How it Works

GPUSprint is a lightweight visualization layer. The real magic happens inside your cluster where our open-source daemon securely parses GPU metrics, allowing you to get all metrics in completely open formats to build customized dashboards as you see fit.

The Architecture

1. DaemonSet

Our open-source Go agent runs securely as a DaemonSet on every accelerator node in your Kubernetes cluster. It binds to the host to access low-level PCI device telemetry directly from NVIDIA, AMD, Tenstorrent, and Cloud TPUs.

2. Metrics Export

The daemon formats raw hardware data into standardized OpenTelemetry (OTLP) and Prometheus metrics. It pushes these data points to your existing metrics sink (e.g., Datadog, Prometheus, or GCP Cloud Monitoring).

3. SaaS or Custom Dashboard

Because the data is stored in standard OpenTelemetry and Prometheus formats, you can use our GPUSprint UI, or completely customize your own dashboards in Grafana, Datadog, or whatever you choose. We correlate Kubernetes Pod metadata with raw hardware metrics out-of-the-box.

Your Metrics. Completely Open.

Every metric GPUSprint collects is exported in industry-standard open formats. You are never locked in. Pipe the data wherever you want - build your own Grafana boards, run custom PromQL queries, wire it into your alerting system, or feed it into your own ML pipelines.

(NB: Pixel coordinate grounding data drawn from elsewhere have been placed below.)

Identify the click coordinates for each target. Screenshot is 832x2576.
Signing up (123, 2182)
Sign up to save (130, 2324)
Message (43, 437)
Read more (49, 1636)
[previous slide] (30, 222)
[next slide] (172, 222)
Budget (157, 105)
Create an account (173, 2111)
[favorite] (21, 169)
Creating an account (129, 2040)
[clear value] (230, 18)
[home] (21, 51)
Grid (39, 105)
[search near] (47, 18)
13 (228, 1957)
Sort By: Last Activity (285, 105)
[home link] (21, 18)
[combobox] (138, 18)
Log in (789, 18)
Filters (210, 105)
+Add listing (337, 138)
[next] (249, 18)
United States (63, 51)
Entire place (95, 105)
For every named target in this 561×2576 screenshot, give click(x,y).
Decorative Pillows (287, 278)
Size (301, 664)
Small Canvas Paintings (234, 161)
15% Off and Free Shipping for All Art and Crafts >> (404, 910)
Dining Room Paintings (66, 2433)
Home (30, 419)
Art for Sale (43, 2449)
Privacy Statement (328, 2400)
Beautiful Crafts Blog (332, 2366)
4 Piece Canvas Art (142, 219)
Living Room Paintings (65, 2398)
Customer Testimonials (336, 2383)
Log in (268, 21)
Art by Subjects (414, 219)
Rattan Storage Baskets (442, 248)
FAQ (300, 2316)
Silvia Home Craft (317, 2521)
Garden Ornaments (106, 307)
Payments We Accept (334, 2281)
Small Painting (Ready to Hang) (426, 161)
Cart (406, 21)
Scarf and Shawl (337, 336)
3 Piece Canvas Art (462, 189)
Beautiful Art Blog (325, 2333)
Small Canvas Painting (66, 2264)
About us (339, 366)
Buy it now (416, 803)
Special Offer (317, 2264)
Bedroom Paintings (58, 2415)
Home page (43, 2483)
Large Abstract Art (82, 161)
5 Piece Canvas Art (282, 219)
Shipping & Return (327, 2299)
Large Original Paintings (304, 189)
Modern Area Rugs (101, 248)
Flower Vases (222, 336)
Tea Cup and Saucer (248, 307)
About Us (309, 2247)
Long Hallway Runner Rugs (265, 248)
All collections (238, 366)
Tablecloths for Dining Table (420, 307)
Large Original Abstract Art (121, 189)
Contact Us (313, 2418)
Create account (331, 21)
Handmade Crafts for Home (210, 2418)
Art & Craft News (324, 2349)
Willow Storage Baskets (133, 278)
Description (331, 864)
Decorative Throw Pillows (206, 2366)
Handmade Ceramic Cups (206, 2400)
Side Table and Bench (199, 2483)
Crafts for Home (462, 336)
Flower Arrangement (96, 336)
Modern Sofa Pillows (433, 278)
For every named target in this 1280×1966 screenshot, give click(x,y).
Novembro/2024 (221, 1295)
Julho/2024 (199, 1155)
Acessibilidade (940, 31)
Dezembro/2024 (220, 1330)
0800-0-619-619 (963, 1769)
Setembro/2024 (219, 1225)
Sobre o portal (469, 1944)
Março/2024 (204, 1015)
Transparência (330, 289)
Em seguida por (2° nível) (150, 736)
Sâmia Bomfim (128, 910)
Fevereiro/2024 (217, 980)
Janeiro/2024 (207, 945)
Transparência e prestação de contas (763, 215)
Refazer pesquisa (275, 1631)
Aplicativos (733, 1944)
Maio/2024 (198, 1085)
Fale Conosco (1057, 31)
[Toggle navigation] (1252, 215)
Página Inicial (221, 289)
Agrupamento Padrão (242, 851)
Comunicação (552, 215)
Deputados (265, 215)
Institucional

Prometheus / OpenMetrics example

gpusprint_gpu_utilization_percent{

vendor="NVIDIA",

model="H100",

pod="trainer-job-0",

namespace="ai-workloads",

cluster="us-central1-a"

} 87.4

Works with your existing stack

Grafana + Prometheus

Full PromQL query access, unlimited custom boards

Datadog

Push via OTLP receiver, use alongside your existing infra metrics

GCP Cloud Monitoring

Native OTLP ingestion with Google-managed retention

Custom / Bring Your Own

Any OTLP-compatible backend works out of the box

100% Open-Source Agent

We believe security infrastructure shouldn't be a black box. Our node agent is written in Go and completely open-source. You can review the code, build it yourself, and verify exactly what telemetry leaves your cluster.

View the source code

Why a separate DaemonSet?

Deep Hardware Support: Official driver exporters often only support one vendor. Our agent unifies NVIDIA (NVML), AMD (ROCm), Tenstorrent, and TPUs in one process.
K8s Context: Hardware exporters know nothing about Kubernetes. Our daemon explicitly ties PCI device processes to specific Pods and Namespaces.
Low Overhead: Written in highly optimized Go, minimizing CPU footprint on expensive accelerator hosts.